Many terms in the world of Market Research stem from their namesakes. From testing methodologies, question types and analytical approaches, many contributions are known by their monikers. Let’s take a closer look at Rensis Likert, Jan Stapel, Thomas Bayes, Peter Van Westendorp and Ivan Konanykhin (Have you heard of him yet? He’s famous within AYTM!).
In 1932, psychologist Rensis Likert developed a principle to measure attitudes. The Likert Scale is a widely used rating scale that requires people to indicate the degree of agreement or disagreement with a series of statements about a topic. Response categories, ranging from “strongly disagree” to “strongly agree” are used with a neutral point in the middle. Respondents may be offered a 5, 7, or 9-point scale. You can find many pre-populated Likert Scales on AYTM in the drop-down menu of progressive matrix questions.
The Stapel scale was developed by Jan Stapel in the 1950’s. It is a unipolar rating scale with 10 categories numbered from -5 to +5 without a neutral or zero point. The scale is normally presented vertically as seen below. Respondents are asked to indicate how accurately or inaccurately a word or words describes the object. Assume you were asking about a car, you would select a plus number for words which best describes the car accurately and a minus number for words you don’t think describe the car accurately. The higher the number, the more accurately the term describes the object.
Thomas Bayes[/caption]Thomas Bayes was an English theologian and mathematician who established a mathematical basis for probability inference in the 1700’s. It is a means of calculating the probability that something will happen in the future based on the frequency with which an event has occurred in the past. Bayes Theorem, in very simple terms, helps you use a known outcome to predict the sequence of events leading up to that outcome. Other extension terms are Bayes’ Rule, Bayesian analysis, Bayesian statistics, Bayesian modeling, etc. AYTM’s Conjoint Based Segmentation test uses Hierarchical Bayesian modeling.
Peter Van Westendorp
Peter Van Westendorp was a Dutch Economist who created a four-question pricing model in 1976, now known as the Van Westendorp pricing sensitivity meter. These open-ended questions address both quality and value of a good or service to determine when the price is perceived as too expensive, expensive, cheap, or a bargain. The answers to these questions can then be used to determine the best go to market price for your good or service. The four questions are as follows:
- At what price would you consider the product to be so expensive that you would not consider buying it? (Too Expensive)

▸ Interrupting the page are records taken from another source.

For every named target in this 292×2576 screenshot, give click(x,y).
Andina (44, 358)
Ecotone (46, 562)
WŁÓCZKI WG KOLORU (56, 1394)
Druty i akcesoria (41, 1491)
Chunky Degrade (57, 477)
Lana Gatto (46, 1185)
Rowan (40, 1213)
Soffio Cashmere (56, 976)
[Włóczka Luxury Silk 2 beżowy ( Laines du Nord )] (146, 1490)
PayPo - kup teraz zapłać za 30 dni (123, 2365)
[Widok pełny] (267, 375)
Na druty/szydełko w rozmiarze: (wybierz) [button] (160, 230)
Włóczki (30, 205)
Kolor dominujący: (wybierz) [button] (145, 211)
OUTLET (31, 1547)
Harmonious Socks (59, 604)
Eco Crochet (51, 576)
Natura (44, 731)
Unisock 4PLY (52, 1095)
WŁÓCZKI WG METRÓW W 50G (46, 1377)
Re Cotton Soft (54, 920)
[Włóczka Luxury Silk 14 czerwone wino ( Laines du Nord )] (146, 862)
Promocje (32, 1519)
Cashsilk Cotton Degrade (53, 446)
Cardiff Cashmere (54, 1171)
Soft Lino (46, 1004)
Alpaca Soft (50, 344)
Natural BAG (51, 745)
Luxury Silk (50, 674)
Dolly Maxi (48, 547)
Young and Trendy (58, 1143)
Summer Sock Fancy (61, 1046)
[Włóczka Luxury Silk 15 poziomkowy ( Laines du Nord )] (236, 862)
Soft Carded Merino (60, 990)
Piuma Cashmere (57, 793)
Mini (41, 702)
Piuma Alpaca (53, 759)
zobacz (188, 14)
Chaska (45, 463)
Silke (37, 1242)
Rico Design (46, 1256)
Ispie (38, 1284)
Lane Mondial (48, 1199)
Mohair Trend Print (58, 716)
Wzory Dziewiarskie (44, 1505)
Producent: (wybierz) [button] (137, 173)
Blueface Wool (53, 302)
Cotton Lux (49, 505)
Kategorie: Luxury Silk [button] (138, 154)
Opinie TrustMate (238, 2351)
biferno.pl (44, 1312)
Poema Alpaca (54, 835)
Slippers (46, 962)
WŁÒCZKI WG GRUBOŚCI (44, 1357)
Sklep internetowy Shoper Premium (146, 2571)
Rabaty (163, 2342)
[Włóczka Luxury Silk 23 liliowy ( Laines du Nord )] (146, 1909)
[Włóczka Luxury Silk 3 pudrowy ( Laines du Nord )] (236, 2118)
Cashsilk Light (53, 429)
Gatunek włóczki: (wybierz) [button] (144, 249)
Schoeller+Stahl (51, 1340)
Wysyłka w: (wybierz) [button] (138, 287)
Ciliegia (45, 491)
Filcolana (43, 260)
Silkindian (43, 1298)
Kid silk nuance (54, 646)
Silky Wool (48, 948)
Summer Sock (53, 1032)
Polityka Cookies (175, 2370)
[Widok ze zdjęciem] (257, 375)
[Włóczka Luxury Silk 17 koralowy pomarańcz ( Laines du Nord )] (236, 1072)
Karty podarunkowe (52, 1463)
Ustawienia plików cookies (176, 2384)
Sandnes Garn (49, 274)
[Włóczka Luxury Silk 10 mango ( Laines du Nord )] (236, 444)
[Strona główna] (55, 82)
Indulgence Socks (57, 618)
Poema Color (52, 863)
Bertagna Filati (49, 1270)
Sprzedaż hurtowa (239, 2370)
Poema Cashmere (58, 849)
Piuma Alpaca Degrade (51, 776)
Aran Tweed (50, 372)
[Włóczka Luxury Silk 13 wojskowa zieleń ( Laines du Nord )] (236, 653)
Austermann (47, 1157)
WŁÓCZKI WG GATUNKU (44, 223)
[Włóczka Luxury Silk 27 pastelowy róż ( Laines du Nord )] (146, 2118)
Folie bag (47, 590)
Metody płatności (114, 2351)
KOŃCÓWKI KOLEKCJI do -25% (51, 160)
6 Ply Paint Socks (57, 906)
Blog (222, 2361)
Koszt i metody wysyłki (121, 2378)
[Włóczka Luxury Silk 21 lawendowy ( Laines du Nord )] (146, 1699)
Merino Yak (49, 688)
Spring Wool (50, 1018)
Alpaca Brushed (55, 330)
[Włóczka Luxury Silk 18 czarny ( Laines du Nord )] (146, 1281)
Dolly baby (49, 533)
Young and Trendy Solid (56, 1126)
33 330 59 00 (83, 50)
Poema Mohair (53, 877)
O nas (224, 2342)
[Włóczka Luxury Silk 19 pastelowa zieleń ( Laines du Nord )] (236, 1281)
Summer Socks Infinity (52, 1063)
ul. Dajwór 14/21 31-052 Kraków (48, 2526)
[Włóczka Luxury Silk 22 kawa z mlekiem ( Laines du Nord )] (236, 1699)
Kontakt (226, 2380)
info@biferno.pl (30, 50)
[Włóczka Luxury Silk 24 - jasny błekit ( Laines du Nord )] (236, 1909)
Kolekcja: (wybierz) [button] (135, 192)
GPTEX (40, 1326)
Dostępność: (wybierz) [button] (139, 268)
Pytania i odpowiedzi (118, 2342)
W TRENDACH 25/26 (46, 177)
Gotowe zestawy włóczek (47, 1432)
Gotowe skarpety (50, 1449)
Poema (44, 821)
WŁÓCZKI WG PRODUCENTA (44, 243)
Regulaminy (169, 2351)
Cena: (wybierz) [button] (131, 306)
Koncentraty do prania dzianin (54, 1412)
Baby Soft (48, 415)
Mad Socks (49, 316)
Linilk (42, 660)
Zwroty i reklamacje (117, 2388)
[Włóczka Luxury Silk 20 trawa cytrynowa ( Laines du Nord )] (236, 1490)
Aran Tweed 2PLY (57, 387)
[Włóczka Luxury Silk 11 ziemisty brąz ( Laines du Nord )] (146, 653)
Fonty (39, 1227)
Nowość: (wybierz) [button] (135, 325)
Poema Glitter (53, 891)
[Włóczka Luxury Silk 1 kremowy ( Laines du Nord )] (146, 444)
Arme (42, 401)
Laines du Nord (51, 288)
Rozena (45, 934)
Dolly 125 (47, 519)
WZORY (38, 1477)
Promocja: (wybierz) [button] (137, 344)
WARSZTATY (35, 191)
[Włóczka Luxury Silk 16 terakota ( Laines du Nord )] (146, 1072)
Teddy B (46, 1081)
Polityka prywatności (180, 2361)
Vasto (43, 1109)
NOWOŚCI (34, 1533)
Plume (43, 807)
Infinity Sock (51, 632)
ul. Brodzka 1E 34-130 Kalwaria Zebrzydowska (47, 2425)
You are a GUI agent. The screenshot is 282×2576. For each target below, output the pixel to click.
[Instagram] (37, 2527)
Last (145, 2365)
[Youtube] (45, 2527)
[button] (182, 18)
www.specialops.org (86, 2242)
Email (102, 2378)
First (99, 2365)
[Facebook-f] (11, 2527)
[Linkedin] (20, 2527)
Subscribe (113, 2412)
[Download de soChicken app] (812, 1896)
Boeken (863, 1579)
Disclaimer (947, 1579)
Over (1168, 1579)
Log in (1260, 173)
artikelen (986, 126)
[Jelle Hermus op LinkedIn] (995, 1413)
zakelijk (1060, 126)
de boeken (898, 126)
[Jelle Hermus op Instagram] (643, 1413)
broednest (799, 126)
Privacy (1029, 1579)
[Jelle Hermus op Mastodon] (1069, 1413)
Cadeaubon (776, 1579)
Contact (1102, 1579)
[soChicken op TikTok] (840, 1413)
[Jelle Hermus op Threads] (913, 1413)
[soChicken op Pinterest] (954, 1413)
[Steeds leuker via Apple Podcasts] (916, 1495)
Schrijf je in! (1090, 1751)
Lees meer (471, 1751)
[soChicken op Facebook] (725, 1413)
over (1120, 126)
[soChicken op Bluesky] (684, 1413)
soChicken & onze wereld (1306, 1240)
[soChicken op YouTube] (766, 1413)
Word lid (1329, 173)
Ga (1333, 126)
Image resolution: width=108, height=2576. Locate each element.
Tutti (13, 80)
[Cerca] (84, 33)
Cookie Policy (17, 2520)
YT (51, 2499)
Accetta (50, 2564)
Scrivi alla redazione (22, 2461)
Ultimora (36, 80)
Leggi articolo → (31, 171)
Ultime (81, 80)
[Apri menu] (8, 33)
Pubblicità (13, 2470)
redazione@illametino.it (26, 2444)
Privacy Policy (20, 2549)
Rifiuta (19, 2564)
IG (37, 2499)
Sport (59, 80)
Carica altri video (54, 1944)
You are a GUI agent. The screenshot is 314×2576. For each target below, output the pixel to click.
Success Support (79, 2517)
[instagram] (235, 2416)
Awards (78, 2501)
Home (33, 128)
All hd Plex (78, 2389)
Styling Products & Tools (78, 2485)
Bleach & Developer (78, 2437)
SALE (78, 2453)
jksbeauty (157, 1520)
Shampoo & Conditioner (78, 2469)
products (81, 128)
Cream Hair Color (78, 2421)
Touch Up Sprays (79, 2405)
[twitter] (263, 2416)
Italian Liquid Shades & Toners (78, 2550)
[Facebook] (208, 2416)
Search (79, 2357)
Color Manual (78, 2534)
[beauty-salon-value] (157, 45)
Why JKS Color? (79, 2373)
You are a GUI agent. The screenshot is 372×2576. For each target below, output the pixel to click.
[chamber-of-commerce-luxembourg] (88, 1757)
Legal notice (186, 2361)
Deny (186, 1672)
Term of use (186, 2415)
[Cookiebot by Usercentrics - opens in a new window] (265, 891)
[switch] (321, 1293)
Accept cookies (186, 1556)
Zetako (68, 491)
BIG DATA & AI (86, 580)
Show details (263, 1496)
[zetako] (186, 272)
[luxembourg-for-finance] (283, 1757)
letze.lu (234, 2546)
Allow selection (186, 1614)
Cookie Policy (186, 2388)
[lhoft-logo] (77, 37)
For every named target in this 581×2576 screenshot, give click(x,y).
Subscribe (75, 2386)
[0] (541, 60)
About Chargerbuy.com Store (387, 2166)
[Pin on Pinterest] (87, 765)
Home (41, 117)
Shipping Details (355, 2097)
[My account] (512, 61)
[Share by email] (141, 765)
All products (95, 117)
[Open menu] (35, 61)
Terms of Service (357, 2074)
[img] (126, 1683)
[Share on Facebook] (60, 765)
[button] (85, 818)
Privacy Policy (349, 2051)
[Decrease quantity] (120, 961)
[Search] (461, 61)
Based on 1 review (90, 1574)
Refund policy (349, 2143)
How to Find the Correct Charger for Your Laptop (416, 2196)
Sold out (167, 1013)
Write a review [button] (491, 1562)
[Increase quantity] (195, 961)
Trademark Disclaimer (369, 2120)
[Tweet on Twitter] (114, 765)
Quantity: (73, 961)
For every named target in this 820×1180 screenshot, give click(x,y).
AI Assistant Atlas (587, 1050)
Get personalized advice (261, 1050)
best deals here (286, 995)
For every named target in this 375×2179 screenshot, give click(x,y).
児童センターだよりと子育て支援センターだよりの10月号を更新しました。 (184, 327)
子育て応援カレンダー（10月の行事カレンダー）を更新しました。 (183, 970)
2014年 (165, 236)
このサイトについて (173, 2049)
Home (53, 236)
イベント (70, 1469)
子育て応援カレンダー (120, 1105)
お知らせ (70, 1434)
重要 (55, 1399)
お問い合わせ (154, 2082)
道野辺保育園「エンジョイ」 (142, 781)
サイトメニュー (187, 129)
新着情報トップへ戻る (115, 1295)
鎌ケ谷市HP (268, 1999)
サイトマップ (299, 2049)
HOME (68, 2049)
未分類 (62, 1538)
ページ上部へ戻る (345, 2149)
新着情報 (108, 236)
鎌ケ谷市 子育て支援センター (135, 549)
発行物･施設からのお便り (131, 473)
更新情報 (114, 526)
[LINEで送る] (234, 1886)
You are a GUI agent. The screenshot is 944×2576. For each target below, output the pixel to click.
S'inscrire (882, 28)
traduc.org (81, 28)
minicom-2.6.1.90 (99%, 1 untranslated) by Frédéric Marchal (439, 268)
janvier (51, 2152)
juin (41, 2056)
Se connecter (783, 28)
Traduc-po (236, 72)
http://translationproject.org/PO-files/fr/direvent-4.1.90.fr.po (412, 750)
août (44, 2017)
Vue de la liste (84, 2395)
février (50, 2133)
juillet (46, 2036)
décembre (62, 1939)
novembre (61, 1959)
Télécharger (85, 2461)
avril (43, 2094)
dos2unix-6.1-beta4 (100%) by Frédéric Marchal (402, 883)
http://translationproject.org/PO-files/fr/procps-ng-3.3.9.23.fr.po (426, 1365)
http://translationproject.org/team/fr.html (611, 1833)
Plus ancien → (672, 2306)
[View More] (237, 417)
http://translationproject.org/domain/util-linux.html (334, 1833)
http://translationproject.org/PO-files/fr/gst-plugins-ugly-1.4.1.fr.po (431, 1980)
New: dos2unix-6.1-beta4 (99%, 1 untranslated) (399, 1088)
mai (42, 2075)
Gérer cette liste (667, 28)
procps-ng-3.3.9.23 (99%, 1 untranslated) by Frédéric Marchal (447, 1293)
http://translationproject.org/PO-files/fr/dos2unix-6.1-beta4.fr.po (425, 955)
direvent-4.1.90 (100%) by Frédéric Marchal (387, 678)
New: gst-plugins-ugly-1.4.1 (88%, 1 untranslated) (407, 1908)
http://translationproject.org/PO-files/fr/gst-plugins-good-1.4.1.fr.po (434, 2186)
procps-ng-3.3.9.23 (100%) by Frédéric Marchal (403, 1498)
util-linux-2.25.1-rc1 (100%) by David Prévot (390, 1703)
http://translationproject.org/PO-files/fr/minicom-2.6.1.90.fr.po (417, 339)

- At what price would you consider the product starting to get expensive, so that it is not out of the question, but you would have to give some thought to buying it? (Expensive)
- At what price would you consider the product to be priced so low that you would feel the quality couldn’t be very good? (Cheap)
- At what price would you consider the product to be a bargain? (Bargain)
Ivan Konanykhin is one of AYTM’s very own talented statisticians who took the Van Westendorp to the next level and it is now available as one of our unique advanced research tests. By supplying some additional information about your specific product or service and its market, the VanKonan model will construct Revenue and Profit curves for different price settings, identifying the Maximum Revenue Price, Maximum Sales Frequency Price, and Maximum Profit Price on top of the Van Westendorp Price Sensitivity output. Results will be presented with auto-generated executive summary findings and interactive charts allowing you to run unlimited “what if” scenarios after fielding.